After discussion, the kernel developers opted for a two-phase approach:

  1. Short-term fix: Revert the performance optimization in a separate commit, restoring the old behavior to avoid regressions.
  2. Long-term fix: Work with Google to update TCMalloc to adhere strictly to the documented API. Add a kernel warning when a library uses the now-deprecated behavior.

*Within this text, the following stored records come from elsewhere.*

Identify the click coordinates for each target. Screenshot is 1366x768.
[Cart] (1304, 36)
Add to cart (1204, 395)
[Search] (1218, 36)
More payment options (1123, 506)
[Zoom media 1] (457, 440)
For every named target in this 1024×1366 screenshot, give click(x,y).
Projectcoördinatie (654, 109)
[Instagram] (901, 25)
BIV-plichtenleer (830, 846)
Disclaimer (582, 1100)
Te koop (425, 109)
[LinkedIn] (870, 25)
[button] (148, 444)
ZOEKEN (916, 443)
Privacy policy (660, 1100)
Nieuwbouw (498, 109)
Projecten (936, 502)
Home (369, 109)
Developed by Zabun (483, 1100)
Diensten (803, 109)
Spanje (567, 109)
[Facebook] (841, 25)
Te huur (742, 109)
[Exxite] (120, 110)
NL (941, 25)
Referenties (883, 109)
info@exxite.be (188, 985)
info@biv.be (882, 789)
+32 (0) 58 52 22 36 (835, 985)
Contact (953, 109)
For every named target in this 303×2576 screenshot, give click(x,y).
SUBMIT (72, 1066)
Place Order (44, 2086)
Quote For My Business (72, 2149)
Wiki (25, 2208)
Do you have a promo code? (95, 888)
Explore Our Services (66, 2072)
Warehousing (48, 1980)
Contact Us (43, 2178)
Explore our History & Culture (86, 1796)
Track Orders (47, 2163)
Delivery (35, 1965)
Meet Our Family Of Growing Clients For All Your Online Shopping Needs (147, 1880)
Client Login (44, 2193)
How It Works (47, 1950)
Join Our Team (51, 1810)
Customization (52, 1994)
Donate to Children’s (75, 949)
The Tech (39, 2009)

Code example (conceptual):

// Before (6.19): kernel skips clearing flag
if (current->rseq_state == RSEQ_STATE_INACTIVE)
    return; // early exit, flag remains

// After (compatibility patch): always clear flag for TCMalloc compatibility
if (current->rseq_state == RSEQ_STATE_INACTIVE) {
    current->rseq_flags = 0; // restore old behavior
    return;
}

Common Mistakes

  • Assuming API compliance: Never assume that all consumers of an interface follow documented contracts. Always test against real-world usage.
  • Ignoring Hyrum's Law: Every observable behavior, even accidental, can become a dependency. Plan for this by minimizing undocumented side effects.
  • Neglecting backward compatibility: When evolving APIs, provide transition periods and deprecation warnings. The kernel's no-regressions rule is a good model.
  • Over-optimizing prematurely: Performance improvements that change observable behavior—even subtly—can lead to regressions. Validate against a wide range of user-space libraries.

Summary

Hyrum's Law ensures that any observable behavior becomes a de facto contract. The restartable sequences and TCMalloc case illustrates how even a carefully documented API can be broken by changes that preserve the written contract but alter unwritten expectations. By following the steps outlined—understanding the API, identifying hidden dependencies, applying compatibility fixes, and communicating with downstream consumers—you can navigate such challenges. Always anticipate that your system's observable output, no matter how trivial, may be depended upon.